NEWSLETTER VOL 8 | DECEMBER 2024
A Sack of Coal:
Hawkish Fed, inflation uncertainty, and falling consumer confidence potentially leave 2024 without a Santa Claus rally
As we finish up the last full day of trading before the Christmas holiday, the data and markets have not been in the Christmas spirit so far in December. Last Wednesday saw a large drop in equities and a jump in treasury yields as the Fed indicated that the pace of rate cuts would likely be slower than previous forecasts had suggested. The Fed did cut their benchmark rate by 25 basis points, as was widely expected; however, the Summary of Economic Projections showed that policymakers expect only two rate cuts in 2025. While the market had mostly priced in the prospects for a slower pace of cuts, there was still a big reaction to the Fed reinforcing that view. The day after the Fed meeting markets were mostly flat, but we’ve seen a rebound since then.
Inflation does remain stubbornly high; we expect to see the third consecutive monthly increase for the Consumer Price Index (CPI) when the data is released in January. Therefore, some adjustment to the pace of cuts is reasonable, but, for us, a point of concern is that many policymakers seem to think we are very close to neutral monetary policy as indicated by their longer-run rate forecasts. We hold the view that a neutral Fed funds rate of 3.5% or higher is nowhere near the reality presented by demographics and the disinflationary pressure that will come with automation and AI. We take comfort in that this is likely a longer-term issue and the Fed has time to adjust. Credit conditions, the labor market, and the consumer remain in good shape. A slower pace of cuts through the first half of 2025 should not be enough to derail the economy. The Fed did note the uncertainty in the outlook for inflation posed by potential tariffs. We believe tariffs would be detrimental to the economy and inflationary, but a hawkish Fed response would only further the damage. It is our opinion that the Fed would look through missteps in trade policy and they have offered supportive comments to bolster that view.
US consumer confidence took a dive in December as the Conference Boards’ confidence index dropped 8.1 points to 104.7, well below the 113.2 level that economists were expecting. Uncertainty around trade policy was a major contributor to the drop. We certainly share the apprehension but remain optimistic that the emphasis of the new administration, at least to start, will be tax cuts. Very narrow majorities in congress lead us to believe that there will be strong reluctance to rock the boat, and that free trade still enjoys strong support from many lawmakers on both sides of the aisle.

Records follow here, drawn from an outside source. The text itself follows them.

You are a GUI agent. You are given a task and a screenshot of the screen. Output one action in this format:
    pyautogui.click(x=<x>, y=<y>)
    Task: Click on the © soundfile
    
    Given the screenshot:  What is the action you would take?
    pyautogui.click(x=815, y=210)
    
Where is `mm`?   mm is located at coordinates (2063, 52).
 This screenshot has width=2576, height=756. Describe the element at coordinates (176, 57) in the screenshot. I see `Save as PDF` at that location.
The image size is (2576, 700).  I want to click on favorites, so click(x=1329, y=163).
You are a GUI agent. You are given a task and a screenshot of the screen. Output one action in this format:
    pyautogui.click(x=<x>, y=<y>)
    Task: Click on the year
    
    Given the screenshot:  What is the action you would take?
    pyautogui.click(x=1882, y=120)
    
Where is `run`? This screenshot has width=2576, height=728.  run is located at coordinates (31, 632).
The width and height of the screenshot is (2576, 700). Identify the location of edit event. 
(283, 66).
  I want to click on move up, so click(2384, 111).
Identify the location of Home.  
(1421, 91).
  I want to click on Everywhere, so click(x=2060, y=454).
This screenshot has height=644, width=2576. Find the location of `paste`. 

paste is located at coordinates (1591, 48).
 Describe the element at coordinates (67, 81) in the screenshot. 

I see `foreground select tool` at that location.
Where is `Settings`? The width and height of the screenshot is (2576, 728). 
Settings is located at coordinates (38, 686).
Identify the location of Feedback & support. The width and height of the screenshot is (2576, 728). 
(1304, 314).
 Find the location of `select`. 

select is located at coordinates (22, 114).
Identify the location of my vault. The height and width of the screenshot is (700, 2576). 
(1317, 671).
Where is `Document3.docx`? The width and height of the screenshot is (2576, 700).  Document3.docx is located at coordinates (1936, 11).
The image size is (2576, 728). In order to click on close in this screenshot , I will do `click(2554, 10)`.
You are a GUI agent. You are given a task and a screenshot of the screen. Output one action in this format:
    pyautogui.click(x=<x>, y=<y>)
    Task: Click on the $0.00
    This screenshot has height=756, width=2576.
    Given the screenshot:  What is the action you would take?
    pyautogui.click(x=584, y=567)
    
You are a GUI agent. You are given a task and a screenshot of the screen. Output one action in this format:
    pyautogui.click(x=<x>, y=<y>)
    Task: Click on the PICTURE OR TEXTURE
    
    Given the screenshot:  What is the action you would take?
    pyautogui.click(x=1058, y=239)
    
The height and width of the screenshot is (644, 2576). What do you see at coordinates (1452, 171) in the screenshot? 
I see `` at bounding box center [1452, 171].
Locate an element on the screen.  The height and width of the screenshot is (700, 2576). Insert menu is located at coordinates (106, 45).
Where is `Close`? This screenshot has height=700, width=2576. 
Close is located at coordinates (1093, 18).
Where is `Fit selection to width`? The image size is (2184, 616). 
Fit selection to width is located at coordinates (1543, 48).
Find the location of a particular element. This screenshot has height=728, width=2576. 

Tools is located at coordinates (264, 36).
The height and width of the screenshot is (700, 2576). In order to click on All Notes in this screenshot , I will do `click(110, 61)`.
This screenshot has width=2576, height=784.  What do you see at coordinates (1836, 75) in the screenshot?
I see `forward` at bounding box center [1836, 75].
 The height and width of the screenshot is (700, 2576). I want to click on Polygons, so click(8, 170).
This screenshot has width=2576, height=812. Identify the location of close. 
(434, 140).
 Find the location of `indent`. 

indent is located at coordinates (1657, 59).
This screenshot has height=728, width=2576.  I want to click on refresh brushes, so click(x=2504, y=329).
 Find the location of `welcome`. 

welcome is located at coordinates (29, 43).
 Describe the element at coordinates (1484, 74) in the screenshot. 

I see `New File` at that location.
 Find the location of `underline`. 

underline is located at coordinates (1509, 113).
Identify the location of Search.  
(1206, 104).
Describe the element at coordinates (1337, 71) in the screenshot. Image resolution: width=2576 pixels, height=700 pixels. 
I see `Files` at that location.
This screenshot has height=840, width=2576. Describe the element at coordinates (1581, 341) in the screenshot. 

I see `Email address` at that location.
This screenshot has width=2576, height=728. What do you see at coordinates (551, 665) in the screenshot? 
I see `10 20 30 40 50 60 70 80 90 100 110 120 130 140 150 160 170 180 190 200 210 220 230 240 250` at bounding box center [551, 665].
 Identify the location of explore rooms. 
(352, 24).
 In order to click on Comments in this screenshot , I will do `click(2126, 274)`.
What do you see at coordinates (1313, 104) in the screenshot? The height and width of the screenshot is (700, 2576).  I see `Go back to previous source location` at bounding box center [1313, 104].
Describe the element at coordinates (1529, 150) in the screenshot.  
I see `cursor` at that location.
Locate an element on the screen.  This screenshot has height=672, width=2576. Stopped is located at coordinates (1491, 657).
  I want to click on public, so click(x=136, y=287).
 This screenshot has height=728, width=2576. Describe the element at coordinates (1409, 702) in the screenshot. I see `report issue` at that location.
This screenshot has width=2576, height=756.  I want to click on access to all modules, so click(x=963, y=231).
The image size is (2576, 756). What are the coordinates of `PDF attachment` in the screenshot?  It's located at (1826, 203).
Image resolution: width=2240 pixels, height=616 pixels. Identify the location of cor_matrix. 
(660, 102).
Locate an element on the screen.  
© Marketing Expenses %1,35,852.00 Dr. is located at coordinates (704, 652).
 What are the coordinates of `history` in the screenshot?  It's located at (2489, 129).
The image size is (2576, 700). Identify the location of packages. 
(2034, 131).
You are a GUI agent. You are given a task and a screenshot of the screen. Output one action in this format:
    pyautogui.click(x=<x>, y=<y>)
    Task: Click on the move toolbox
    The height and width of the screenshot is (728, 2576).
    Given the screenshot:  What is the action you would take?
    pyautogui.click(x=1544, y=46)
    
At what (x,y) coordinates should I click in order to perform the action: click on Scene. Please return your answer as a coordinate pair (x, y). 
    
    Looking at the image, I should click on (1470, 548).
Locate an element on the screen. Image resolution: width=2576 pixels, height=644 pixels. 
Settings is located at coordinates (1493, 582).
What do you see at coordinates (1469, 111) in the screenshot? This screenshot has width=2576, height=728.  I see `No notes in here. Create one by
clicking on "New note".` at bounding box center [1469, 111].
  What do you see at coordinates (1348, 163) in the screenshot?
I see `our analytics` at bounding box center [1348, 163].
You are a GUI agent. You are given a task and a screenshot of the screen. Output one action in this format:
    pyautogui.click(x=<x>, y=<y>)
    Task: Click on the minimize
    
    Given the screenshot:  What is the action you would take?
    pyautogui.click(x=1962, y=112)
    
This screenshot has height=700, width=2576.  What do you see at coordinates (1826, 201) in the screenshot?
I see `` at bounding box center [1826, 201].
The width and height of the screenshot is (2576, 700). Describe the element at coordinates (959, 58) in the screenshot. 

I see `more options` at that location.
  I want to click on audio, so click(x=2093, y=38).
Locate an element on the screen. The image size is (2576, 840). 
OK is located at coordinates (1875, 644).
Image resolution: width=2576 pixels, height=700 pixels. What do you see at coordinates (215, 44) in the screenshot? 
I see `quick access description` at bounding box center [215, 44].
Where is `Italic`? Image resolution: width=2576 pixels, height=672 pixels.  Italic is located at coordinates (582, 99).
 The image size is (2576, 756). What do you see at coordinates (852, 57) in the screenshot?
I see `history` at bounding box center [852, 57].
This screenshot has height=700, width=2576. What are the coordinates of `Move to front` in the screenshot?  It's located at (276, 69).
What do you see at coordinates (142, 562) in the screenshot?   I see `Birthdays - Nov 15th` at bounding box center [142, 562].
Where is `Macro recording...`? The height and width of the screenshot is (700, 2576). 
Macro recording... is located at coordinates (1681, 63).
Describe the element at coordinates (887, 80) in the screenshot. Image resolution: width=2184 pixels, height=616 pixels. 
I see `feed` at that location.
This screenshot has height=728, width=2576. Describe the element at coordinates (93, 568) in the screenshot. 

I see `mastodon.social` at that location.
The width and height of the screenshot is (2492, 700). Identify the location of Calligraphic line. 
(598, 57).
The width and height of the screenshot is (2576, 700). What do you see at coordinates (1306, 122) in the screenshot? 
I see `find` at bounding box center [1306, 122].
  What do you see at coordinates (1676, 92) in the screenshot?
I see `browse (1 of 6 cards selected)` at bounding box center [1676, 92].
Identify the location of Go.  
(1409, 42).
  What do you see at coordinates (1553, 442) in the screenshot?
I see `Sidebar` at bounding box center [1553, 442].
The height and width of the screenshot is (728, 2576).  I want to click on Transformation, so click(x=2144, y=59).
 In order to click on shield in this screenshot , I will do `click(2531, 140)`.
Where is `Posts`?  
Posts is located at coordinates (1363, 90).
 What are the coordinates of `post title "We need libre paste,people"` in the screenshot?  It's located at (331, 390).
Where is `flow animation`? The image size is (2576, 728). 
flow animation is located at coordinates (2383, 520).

Perhaps lost in a disappointing December is the fact that it was a very good year for the market. At the time of writing, the S&P 500 is up over 26% year-to-date, making it very likely that 2024 will be the second 20%+ year in a row. Despite some recent setbacks, we believe the economy remains on strong footing, valuations, while a bit stretched, remain reasonable, and that the path of least resistance is higher for equities. There will always be risks in the market, but it is important not to miss the forest for the trees and that there are far more good years in the market than bad.
This will be our last update of the year, as this proud Arizona State graduate will be heading to Atlanta to, hopefully, watch the Sundevils continue their miracle run in the College Football Playoffs. Happy holidays to everyone.